3.4.4 Exchanging Data

After a successful Onboarding (see Section 3.4.1), the operations of a Data Consumer or Data Provider can be assigned to two phases: the Control Phase and the Transfer Phase. In the Control Phase, both Participants pass multiple processes (Data Offering (see Section 3.4.2) and Contract Negotiation (see Section 3.4.3) to prepare the data transfer, using an IDS-specific communication protocol. The respective protocol bindings are defined in the IDS-G.

In the Transfer Phase, if all aforementioned processes were successfully finished, the Data Consumer and the Data Provider can start to actually exchange data by invoking a Data Operation (e.g., data upload or download, data transformation, or data query) via their IDS Connectors. How this can be done is described in the following.

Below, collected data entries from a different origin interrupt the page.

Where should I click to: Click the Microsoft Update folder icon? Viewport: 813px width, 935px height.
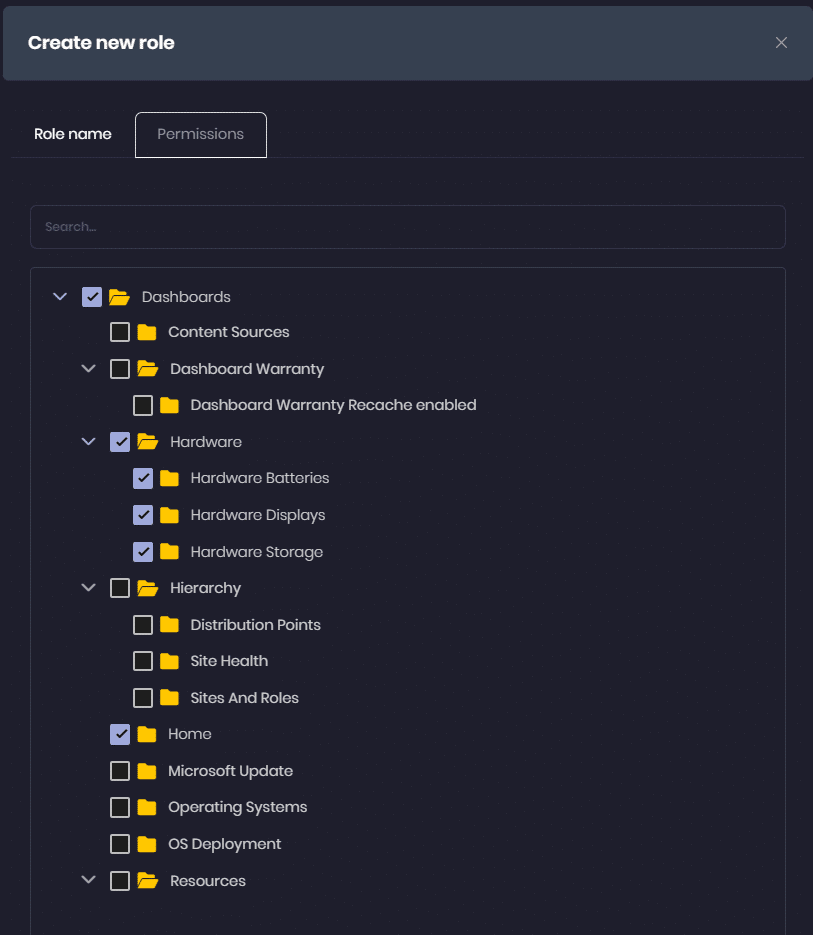(147, 771)
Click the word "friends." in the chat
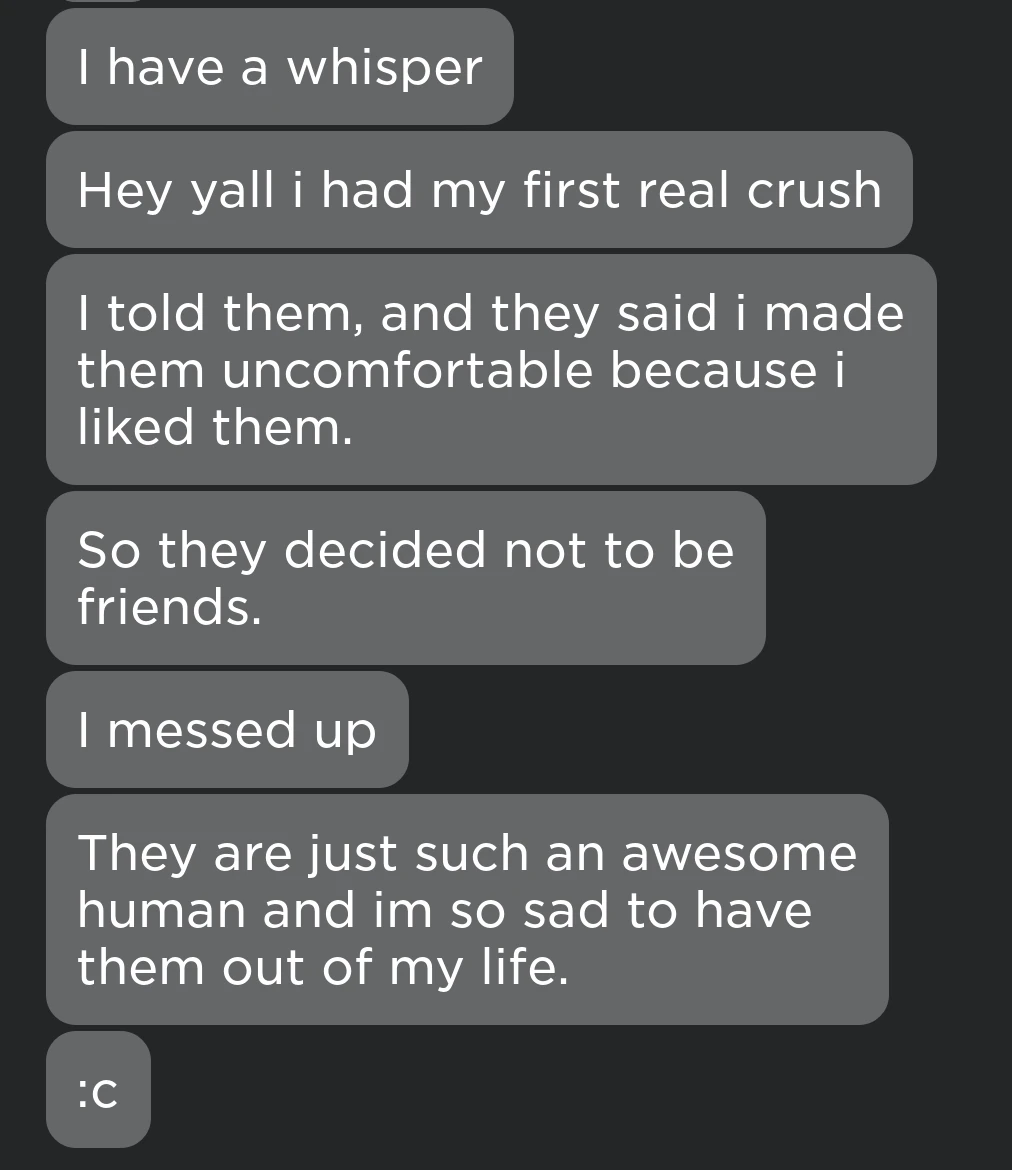 click(x=169, y=607)
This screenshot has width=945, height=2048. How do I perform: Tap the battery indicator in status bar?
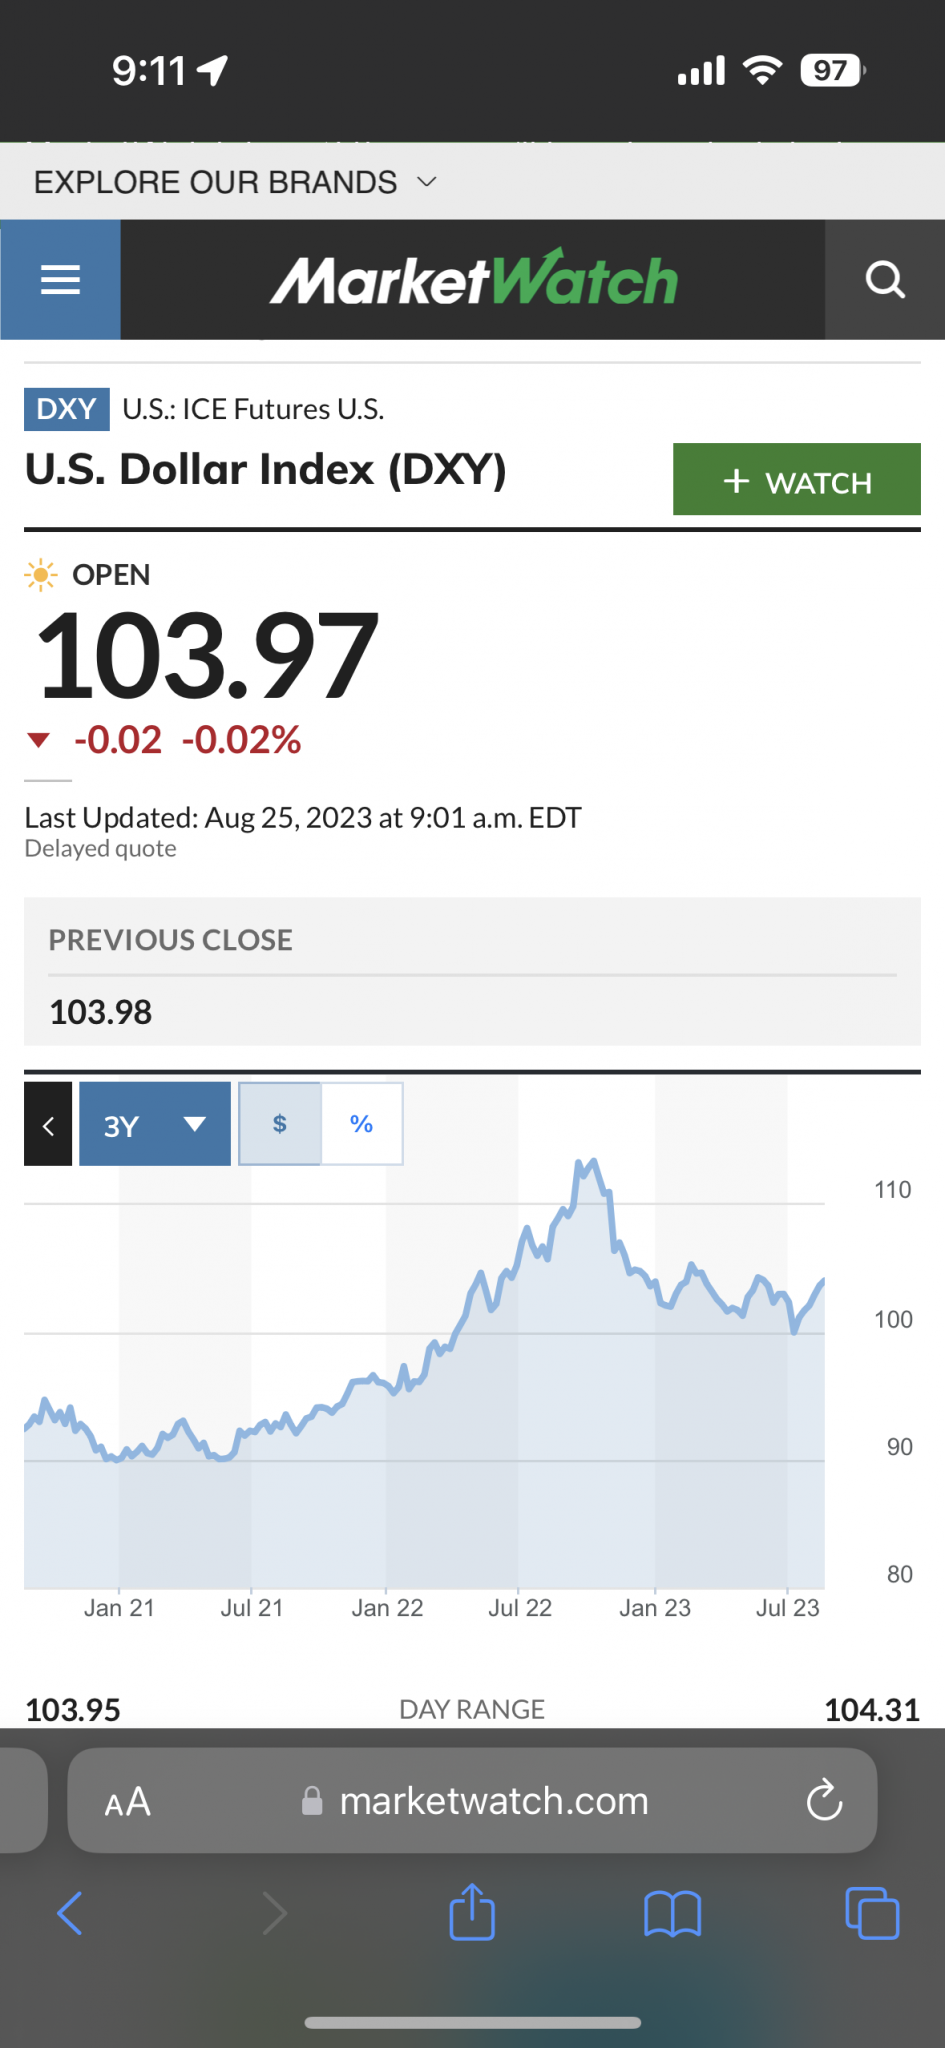tap(832, 71)
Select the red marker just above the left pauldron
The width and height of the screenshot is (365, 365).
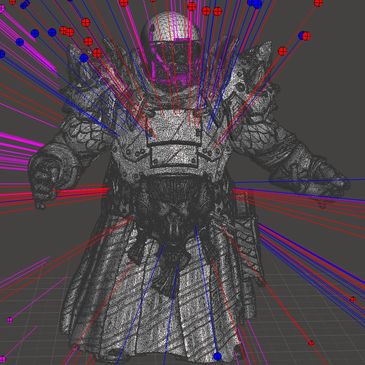pos(97,53)
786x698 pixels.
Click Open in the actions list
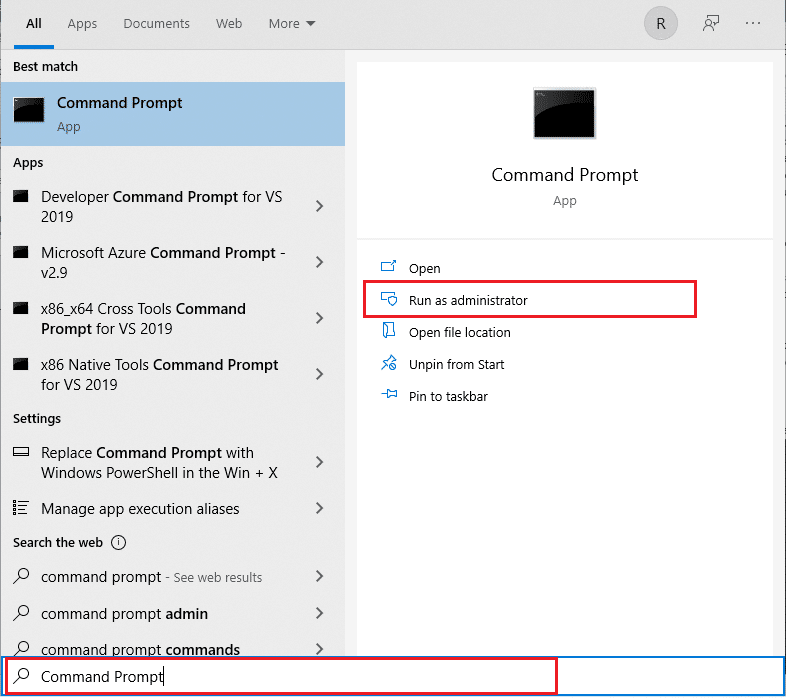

Figure 3.4.4.1: Communication Phases

The invocation of a Data Operation is part of the Control Phase, as shown in Figure 3.4.4.1, and initiated by a Connector that refers to a Contract Agreement. As the subsequent sequence should not be bound to neither a communication protocol nor to a communication pattern, this can be implemented differently, as stated in the following. For this to work, a Data Operation request requires information that enables technical automation (e.g., authentication information, or protocol details).

Communication Pattern

Communication between the Connectors can be synchronous or asynchronous (i.e., the Data Consumer does not have to wait for the result to arrive, but will be notified by the Data Provider as soon as the result is available). On top of that, instead of a pull-request, a push-request can be sent.

In case of a subscription, the Data Consumer may ask for updates regarding the requested data. The updated data can be provided either after certain events (e.g., after the data has been updated by the Data Provider) or within certain time intervals (e.g., every five minutes). If a push-request is made, the Data Consumer repeatedly receives updated query results from the Data Provider. In case of a pull-request, the Data Consumer can repeat the last part of the process to query data again (using the same or a different query).

The description of the communication pattern itself is not part of this document, as this is covered by existing standards (e.g. DIN SPEC 16593-1:2018-04) or as best practices in industry.

Communication Protocol

To meet various requirements regarding data volume and transfer in real time, the Transfer Process is not restricted to a specific protocol. This way, technical limitations are bound to those of the applied systems and not to the Connector component.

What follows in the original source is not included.